• [What to work on]:
Swap "dropdown" for "drop-down" in the items starting at the line containing "Expand the candlestick" and ending at the line containing "[x=1110, y=1173]", and give back only those lines with nothing else changed.

• [Input data]:
----------

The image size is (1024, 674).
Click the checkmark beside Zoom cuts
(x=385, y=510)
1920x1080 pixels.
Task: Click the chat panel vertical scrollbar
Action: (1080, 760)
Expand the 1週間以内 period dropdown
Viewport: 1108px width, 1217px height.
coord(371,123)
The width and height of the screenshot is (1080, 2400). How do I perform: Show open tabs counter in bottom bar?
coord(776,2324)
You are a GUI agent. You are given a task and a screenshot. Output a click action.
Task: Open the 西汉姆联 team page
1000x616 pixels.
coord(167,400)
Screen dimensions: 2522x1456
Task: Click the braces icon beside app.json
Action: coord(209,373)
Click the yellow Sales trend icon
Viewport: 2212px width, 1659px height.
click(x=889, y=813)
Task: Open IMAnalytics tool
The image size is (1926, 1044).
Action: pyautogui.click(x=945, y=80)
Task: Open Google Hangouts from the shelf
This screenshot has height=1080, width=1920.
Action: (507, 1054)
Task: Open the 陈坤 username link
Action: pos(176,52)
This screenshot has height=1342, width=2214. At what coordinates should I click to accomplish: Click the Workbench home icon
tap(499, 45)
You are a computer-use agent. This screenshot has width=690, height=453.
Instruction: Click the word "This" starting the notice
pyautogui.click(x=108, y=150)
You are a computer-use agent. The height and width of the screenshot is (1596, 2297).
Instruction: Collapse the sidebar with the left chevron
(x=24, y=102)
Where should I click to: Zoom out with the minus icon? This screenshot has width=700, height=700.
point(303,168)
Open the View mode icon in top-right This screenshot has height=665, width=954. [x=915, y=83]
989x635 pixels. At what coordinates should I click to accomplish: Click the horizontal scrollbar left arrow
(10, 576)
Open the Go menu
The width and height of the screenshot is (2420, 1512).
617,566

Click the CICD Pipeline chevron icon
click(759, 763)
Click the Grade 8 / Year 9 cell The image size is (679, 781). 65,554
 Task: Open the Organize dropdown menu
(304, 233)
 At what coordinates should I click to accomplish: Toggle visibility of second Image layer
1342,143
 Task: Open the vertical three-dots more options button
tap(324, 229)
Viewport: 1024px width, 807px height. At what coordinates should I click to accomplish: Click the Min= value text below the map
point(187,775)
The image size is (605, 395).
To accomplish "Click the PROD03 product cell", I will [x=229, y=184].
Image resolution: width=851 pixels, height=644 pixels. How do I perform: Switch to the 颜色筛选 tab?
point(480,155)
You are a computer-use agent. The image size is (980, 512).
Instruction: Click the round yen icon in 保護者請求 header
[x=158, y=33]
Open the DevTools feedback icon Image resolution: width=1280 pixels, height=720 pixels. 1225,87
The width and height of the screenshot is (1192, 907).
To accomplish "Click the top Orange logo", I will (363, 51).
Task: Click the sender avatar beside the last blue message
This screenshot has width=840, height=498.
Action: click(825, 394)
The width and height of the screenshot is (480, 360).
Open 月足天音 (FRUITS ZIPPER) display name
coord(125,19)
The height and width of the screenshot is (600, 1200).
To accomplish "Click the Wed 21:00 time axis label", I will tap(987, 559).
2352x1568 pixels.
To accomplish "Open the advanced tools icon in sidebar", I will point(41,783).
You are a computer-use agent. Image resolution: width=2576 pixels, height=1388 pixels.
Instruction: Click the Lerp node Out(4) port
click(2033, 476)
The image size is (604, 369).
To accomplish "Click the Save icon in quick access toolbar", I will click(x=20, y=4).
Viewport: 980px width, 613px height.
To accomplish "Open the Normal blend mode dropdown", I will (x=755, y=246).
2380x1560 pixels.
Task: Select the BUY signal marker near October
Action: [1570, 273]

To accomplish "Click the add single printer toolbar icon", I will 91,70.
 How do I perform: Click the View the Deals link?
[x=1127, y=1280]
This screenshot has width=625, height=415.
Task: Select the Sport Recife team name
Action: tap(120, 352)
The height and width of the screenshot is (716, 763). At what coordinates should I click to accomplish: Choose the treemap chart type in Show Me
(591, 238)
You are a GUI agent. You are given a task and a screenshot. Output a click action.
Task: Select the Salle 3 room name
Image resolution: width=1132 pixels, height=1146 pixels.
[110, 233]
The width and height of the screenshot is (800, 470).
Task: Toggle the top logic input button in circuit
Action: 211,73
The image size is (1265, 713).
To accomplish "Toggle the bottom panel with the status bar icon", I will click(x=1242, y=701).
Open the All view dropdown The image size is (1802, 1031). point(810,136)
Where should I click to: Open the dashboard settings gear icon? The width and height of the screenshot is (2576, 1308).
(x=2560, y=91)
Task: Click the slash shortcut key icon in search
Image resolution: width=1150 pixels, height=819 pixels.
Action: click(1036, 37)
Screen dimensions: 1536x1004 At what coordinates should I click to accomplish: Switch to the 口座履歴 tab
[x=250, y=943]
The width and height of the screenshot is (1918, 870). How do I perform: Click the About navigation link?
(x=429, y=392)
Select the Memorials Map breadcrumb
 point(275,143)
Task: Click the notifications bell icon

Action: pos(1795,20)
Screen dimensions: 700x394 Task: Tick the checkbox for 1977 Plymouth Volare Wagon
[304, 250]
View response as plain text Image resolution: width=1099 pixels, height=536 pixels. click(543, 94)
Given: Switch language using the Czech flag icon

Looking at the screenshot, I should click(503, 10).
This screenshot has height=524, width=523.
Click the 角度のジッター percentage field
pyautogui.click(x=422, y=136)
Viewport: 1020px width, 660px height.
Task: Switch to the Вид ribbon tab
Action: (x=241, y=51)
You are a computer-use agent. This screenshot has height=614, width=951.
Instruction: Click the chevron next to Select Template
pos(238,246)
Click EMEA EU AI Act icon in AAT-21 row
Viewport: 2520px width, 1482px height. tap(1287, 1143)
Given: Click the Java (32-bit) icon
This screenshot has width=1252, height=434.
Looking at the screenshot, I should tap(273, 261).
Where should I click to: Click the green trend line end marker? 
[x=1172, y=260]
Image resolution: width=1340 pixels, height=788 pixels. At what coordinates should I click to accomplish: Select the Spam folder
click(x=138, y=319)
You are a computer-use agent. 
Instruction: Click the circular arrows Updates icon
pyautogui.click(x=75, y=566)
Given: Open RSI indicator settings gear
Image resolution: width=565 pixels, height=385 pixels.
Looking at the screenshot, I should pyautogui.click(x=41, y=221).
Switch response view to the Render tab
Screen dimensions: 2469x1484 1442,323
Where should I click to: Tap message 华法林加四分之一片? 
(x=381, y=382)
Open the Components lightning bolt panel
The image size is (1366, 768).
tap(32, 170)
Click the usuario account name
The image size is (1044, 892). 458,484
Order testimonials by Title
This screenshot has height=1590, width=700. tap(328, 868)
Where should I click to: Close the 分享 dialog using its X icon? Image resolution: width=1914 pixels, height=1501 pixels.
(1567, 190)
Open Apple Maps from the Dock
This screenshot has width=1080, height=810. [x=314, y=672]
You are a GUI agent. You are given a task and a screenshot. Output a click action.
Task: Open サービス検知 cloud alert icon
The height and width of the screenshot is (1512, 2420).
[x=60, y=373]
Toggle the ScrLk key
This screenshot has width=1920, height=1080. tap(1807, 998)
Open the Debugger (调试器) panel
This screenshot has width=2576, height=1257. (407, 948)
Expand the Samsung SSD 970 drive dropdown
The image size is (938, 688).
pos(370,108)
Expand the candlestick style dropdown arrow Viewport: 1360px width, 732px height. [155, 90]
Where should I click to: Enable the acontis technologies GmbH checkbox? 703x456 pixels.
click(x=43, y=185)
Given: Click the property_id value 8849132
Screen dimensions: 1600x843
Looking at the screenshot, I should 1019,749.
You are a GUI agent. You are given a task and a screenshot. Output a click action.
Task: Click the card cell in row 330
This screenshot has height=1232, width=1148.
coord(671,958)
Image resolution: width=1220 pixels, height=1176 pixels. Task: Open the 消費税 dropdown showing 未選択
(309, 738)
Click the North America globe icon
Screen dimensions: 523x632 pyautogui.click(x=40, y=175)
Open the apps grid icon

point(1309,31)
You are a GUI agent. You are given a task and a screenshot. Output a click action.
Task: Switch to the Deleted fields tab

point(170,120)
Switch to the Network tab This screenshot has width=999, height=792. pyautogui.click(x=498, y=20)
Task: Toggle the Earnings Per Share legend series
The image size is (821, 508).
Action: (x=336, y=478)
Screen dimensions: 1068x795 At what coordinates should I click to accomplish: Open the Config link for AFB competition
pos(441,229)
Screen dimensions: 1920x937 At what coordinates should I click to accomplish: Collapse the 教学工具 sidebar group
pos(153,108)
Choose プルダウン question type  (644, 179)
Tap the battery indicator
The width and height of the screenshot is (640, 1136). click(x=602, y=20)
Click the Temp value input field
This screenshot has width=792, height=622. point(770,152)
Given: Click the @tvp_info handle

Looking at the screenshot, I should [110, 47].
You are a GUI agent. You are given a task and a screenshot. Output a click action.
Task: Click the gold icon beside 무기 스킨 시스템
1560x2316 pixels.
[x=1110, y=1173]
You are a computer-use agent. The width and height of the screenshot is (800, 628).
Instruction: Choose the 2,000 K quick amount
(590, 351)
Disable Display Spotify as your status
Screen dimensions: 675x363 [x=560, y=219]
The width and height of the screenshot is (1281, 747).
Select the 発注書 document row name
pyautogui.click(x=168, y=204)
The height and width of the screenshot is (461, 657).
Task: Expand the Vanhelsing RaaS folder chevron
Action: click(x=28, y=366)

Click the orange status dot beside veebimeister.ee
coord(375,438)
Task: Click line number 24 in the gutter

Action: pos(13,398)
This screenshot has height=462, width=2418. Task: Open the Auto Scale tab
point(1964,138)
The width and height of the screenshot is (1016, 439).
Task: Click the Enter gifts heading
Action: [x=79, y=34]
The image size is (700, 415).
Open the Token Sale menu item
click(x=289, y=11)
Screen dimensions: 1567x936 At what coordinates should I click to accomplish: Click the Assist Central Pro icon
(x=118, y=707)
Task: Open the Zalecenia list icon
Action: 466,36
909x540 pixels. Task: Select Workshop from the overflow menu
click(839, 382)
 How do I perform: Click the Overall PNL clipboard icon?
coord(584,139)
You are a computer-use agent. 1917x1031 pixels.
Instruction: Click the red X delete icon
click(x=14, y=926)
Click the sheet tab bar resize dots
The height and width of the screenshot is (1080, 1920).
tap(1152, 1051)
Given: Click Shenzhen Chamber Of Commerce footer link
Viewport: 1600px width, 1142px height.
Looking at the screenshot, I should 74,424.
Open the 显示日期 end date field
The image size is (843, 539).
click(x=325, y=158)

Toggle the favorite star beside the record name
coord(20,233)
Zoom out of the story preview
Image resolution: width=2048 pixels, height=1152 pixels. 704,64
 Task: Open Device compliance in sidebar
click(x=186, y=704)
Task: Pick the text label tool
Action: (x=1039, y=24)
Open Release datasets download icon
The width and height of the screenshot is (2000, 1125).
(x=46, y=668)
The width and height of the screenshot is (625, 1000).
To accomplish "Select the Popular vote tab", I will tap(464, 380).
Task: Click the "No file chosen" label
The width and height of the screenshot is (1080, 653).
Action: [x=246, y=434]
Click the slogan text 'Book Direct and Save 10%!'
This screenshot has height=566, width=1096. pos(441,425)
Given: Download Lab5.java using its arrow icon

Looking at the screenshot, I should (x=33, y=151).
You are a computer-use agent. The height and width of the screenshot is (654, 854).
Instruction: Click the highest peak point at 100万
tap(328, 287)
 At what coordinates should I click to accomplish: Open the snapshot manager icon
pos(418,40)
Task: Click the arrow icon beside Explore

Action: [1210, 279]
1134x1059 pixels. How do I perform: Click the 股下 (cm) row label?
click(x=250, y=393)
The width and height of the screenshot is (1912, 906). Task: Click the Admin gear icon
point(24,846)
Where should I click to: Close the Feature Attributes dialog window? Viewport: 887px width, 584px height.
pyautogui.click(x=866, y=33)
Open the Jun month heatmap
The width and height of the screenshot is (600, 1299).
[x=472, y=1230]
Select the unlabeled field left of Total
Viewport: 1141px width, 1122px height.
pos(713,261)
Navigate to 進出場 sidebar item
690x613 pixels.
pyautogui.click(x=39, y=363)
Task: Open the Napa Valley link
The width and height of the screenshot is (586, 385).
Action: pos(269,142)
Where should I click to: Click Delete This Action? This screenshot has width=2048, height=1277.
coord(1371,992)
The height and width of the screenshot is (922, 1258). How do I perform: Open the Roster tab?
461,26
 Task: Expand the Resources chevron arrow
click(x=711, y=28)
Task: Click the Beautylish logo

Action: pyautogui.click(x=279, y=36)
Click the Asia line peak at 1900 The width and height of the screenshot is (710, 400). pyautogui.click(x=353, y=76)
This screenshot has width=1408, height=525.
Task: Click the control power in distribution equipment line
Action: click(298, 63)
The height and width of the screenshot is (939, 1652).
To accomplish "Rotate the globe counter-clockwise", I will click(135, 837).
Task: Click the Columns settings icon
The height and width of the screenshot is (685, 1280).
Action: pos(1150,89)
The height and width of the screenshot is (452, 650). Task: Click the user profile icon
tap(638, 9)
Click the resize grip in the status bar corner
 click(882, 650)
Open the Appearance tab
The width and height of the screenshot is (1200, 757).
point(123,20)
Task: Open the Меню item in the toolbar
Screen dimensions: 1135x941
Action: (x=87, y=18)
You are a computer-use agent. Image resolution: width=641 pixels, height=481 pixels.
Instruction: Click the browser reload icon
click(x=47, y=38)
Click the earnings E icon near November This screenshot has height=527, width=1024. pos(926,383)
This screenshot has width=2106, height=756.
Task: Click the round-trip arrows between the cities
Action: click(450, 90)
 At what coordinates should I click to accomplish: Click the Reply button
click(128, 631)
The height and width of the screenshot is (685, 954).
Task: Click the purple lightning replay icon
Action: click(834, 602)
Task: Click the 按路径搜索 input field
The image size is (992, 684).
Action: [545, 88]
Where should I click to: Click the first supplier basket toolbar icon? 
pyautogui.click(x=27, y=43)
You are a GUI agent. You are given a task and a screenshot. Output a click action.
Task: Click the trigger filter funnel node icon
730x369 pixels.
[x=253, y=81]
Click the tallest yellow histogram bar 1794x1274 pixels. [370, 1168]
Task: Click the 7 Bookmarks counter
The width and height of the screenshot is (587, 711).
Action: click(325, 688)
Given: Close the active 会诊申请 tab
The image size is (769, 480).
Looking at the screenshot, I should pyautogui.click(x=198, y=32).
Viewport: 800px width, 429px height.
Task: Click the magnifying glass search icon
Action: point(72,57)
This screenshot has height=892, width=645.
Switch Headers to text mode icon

----------

• [Answer to this exercise]:
Expand the candlestick style drop-down arrow Viewport: 1360px width, 732px height. [155, 90]
Where should I click to: Enable the acontis technologies GmbH checkbox? 703x456 pixels.
click(x=43, y=185)
Given: Click the property_id value 8849132
Screen dimensions: 1600x843
Looking at the screenshot, I should 1019,749.
You are a GUI agent. You are given a task and a screenshot. Output a click action.
Task: Click the card cell in row 330
This screenshot has height=1232, width=1148.
coord(671,958)
Image resolution: width=1220 pixels, height=1176 pixels. Task: Open the 消費税 drop-down showing 未選択
(309, 738)
Click the North America globe icon
Screen dimensions: 523x632 pyautogui.click(x=40, y=175)
Open the apps grid icon

point(1309,31)
You are a GUI agent. You are given a task and a screenshot. Output a click action.
Task: Switch to the Deleted fields tab

point(170,120)
Switch to the Network tab This screenshot has width=999, height=792. pyautogui.click(x=498, y=20)
Task: Toggle the Earnings Per Share legend series
The image size is (821, 508).
Action: (x=336, y=478)
Screen dimensions: 1068x795 At what coordinates should I click to accomplish: Open the Config link for AFB competition
pos(441,229)
Screen dimensions: 1920x937 At what coordinates should I click to accomplish: Collapse the 教学工具 sidebar group
pos(153,108)
Choose プルダウン question type  (644, 179)
Tap the battery indicator
The width and height of the screenshot is (640, 1136). click(x=602, y=20)
Click the Temp value input field
This screenshot has width=792, height=622. point(770,152)
Given: Click the @tvp_info handle

Looking at the screenshot, I should [110, 47].
You are a GUI agent. You are given a task and a screenshot. Output a click action.
Task: Click the gold icon beside 무기 스킨 시스템
1560x2316 pixels.
[x=1110, y=1173]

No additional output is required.